[EXTRACT]:
▽
If there is a Time & Place for everything then change is inevitable! As far back as the 1800's Political Economist Adam Smith was talking about the enormous boost the division of labour and specialisation would bring. The thinking lead to gains in efficiency and productivity and brought in a new model for structure, management and operational behaviour. Given that change is, after all, the only constant in all areas of our lives; these early management models have been overtaken as has Porter's 5 forces, Ansoff Matrix and many other models and theories as economics and strategy continues to evolve. Management theory is relevant and applicable at the time it emerges with the structures that prevailed at that time but one constant in all this thinking is that the future of work will be different!
Many commentators would agree that the most important factors in change are; the ability to adapt to new socio-economic landscapes, enthusiasm to embrace those changes and how to adopt/integrate them into our lives to create a new 'normal'. One example of change is that we have gone from a society where divorce was a shameful event to one where 42% of all marriages will end in divorce (2012). Whilst attitudes can sometimes be the hardest thing to shift, once they reach a tipping point, the balance is changed forever and we change from making a judgement of right and wrong to a position of acceptance and understanding.
△
[WRITTEN PROBLEM 1]: In the listing, quote the lines between the line holding "Select the Campaign sidebar icon" and the line holding "Action: point(161,47)", inclusive.
The essay on change and the future of work has no connection to the listing that follows it.

[RECORDS TO USE]:
▽
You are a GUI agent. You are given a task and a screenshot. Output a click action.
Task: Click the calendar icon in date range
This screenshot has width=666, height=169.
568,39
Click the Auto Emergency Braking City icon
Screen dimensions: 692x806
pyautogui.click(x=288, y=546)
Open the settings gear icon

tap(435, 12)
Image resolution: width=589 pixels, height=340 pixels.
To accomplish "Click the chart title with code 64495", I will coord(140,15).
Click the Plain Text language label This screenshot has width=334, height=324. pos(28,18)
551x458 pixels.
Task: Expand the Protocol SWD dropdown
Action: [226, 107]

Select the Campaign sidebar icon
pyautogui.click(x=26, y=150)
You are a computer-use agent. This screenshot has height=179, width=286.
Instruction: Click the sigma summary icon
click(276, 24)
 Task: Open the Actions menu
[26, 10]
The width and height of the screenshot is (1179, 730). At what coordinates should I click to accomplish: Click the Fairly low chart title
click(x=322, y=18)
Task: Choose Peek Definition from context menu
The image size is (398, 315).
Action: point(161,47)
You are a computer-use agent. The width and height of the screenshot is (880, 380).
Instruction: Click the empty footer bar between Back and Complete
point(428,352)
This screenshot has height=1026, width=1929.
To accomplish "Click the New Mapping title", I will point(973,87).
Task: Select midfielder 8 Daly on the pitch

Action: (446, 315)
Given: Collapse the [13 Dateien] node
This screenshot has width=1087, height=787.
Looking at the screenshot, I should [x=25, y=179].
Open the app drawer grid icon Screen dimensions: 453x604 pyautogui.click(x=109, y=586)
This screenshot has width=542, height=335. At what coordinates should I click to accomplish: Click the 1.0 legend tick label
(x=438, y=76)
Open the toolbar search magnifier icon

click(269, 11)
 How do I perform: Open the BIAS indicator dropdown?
△
[WRITTEN PROBLEM 2]: Write what comes next in the essay on change and the future of work, picking up after its last sentence.

[TASK ANSWER 1]:
Select the Campaign sidebar icon
pyautogui.click(x=26, y=150)
You are a computer-use agent. This screenshot has height=179, width=286.
Instruction: Click the sigma summary icon
click(276, 24)
 Task: Open the Actions menu
[26, 10]
The width and height of the screenshot is (1179, 730). At what coordinates should I click to accomplish: Click the Fairly low chart title
click(x=322, y=18)
Task: Choose Peek Definition from context menu
The image size is (398, 315).
Action: point(161,47)

[TASK ANSWER 2]:
Whilst we would like to think that our jobs, industries and income will not obey the basic rules of change, we would be naive to assume that the existing paradigm will remain. Most of us can remember the restrictions of our first, second and even current jobs but data suggests that how we currently work, versus how we will work in the future, is moving towards a new tipping point. Whilst we will create a new normal, we are very unclear what it looks like.
The norm used to be a machine for clocking in/out which can now done with your ID pass or via your mobile's unique MAC address as you enter a work premises. Checking and tracing your movements may have your consent in a contract but can be done without you realising it. It's not that employers tracking employees is new, it's just that we'll do it differently as new technology arrives; #change. We can already enter our hotel rooms/pay for purchases just by tapping a piece of plastic against a tiny intelligent device so how else are our lives going to change? What happened to the people who make metal keys? Or the person who monitors employee attendance when we have long stopped using those quaint old things called clocks? A few people still use cash or cheques to pay their bills but what happened to the jobs behind them when it stops completely? There will come a point when one generation will have to explain, in a nostalgic voice, to the next generation how those processes worked; a petrol car, a single use phone, a call centre, a chequebook or ID to confirm our signature.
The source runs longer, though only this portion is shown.